Reporter, terrier, retire, retro, port, trio, toe.
What do these seemingly random words have in common? They can all be formed from bits and pieces of the word repertoire (hats off to any Scrabble fans in the audience). This concept—of adding, deleting, and rearranging the letters of a fixed character set to form a diverse collection of words—is readily apparent in our everyday use of language, but also turns out to be fundamental to the way our immune systems work. You see, in order for our B and T cells to recognize pathogens, they need B- and T-cell receptors which are specific to the dazzling variety of pathogens which we may encounter over our lifetimes, some of which our body has never encountered. How do they manage to create such a diverse repertoire of receptors? The same way that I created the words above, except instead of using letters of a word, they randomly shuffle around three types of genes (termed V-, D-, and J-genes) to form receptors in an intricate molecular ballet known as V(D)J recombination.
Each unique B- and T-cell receptor (BCR or TCR) has a variable binding region consisting of a single V-, D-, and J-gene chosen from a collection (or ‘word bank’, in keeping with the Scrabble theme) present in the human genome. Receptor diversity results from a combination of shuffling, addition, and deletion of nucleotides comprising these V/D/J genes—in particular, deletion of small DNA sequences at the ends of these genes is catalyzed by a protein called Artemis. While scientists have a decent grasp on the mechanism behind V/D/J shuffling, the mechanism of nucleotide deletion by Artemis is much less well understood, despite being crucial for generating a diverse immune repertoire. Magdalena Russell, a graduate student in the Matsen Group at Fred Hutch’s Public Health Sciences Division, is out to change that. Her recent publication in eLife, undertaken with support from Dr. Noah Simon of the UW School of Public Health and Dr. Phil Bradley of the Fred Hutch Public Health Sciences Division, takes a crack at Artemis’ mechanism of action using a statistical approach.

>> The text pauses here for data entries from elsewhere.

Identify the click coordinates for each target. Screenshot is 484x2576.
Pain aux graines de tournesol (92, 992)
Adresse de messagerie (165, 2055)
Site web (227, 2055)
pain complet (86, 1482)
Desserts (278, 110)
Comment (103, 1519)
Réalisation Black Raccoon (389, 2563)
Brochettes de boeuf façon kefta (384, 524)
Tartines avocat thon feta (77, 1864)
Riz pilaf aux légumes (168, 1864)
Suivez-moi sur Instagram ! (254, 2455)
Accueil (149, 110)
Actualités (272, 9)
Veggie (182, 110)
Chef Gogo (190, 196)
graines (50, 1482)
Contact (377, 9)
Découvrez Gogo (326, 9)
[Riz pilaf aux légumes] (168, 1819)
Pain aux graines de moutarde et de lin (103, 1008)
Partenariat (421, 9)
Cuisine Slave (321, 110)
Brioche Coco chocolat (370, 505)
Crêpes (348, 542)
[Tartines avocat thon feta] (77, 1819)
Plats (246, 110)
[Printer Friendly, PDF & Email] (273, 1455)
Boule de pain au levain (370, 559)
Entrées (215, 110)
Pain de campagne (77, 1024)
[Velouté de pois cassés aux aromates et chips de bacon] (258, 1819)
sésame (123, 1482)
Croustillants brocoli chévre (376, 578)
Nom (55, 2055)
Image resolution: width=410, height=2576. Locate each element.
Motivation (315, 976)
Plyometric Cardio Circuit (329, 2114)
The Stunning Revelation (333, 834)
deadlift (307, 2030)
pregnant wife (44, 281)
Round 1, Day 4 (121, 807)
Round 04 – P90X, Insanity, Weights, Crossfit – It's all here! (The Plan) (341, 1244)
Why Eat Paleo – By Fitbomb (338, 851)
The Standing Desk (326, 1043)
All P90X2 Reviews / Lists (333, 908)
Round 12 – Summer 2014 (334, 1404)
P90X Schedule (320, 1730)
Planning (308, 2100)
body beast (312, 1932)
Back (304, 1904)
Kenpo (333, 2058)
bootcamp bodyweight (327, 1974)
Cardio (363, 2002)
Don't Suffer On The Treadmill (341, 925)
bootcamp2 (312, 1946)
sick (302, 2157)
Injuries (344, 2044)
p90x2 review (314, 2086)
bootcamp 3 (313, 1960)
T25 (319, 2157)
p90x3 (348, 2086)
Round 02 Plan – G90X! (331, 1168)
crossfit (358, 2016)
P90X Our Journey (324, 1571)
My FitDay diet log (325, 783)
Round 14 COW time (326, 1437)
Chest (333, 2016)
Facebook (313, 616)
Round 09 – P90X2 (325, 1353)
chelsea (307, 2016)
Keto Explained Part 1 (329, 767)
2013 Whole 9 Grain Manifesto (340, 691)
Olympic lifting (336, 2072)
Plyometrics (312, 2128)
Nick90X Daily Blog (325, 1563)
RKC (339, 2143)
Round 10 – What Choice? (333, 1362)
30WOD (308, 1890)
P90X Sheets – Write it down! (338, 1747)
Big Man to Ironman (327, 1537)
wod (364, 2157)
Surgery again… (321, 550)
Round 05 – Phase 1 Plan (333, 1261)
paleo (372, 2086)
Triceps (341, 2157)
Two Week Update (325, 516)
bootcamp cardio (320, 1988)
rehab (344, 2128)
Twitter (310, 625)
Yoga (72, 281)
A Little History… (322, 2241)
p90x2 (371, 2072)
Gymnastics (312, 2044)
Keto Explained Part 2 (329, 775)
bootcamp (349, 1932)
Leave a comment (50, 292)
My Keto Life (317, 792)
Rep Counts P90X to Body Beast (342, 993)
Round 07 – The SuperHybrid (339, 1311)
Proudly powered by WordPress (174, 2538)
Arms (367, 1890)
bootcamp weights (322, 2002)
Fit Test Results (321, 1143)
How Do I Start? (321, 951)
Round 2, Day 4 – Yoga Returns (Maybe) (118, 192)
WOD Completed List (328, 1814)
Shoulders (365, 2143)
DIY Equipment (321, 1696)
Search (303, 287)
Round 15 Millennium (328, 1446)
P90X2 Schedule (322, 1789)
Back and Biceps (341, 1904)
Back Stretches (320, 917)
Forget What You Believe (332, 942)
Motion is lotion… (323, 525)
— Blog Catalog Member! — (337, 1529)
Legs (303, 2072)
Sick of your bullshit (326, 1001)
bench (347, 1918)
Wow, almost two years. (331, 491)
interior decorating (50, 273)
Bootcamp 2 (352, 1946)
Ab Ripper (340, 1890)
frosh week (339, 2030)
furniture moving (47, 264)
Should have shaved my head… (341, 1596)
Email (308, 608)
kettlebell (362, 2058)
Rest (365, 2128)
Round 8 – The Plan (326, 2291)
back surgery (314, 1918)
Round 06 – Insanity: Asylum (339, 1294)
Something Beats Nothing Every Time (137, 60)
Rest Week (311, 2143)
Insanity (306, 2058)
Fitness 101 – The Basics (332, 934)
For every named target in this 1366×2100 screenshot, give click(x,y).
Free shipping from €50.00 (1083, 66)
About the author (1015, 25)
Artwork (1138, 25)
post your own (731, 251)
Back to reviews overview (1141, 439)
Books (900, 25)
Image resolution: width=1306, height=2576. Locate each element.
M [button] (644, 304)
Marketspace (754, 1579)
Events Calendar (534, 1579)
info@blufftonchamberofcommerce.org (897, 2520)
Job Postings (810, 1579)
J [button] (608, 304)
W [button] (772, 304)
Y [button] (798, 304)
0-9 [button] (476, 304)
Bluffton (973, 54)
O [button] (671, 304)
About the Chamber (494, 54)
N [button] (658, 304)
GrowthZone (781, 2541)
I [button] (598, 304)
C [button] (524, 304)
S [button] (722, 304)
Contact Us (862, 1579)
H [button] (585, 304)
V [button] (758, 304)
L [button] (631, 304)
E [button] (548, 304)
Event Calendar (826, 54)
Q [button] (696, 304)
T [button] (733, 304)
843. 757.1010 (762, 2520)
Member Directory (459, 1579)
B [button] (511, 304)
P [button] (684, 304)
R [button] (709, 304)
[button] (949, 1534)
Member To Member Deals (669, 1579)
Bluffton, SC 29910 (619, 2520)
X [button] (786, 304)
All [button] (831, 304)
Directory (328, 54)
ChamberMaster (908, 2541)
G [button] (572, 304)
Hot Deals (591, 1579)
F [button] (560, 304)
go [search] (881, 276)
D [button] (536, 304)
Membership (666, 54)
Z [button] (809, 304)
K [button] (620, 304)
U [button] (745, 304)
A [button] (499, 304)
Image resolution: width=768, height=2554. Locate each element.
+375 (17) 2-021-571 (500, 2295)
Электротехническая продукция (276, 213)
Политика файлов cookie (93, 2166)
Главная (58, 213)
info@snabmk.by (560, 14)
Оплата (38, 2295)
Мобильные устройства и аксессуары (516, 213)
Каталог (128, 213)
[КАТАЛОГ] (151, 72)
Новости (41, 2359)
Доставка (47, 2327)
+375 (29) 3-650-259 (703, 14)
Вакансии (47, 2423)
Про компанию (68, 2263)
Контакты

“Artemis first caught our eye as a result of a previous genome-wide association study (GWAS) which we undertook to identify genetic variants in individuals with affected TCR repertoires,” Russell noted. “It was previously known that Artemis was important for nucleotide trimming in this context, but as it turns out, the exact mechanism by which Artemis does its cutting is still not really understood.” Russell—a proud computational biologist—set out to fill this knowledge gap using statistical inference. Fancy mathematics aside, the concept which Russell and colleagues employed is relatively straightforward: using a previously-generated dataset comprising TCR sequences from nearly 700 individuals, the team created a probabilistic model whose ultimate goal is to predict the trimming probability of an inputted sequence. Russell then trains the model on a subset of the sequence data, instructing it to pay attention to certain interpretable features of the sequences (including DNA shape, GC-content, or sequence length). By changing the features and examining which ones affect (or don’t affect) the model’s prediction accuracy, Russell is able to identify relevant sequence features which provide clues towards Artemis’ function in vivo.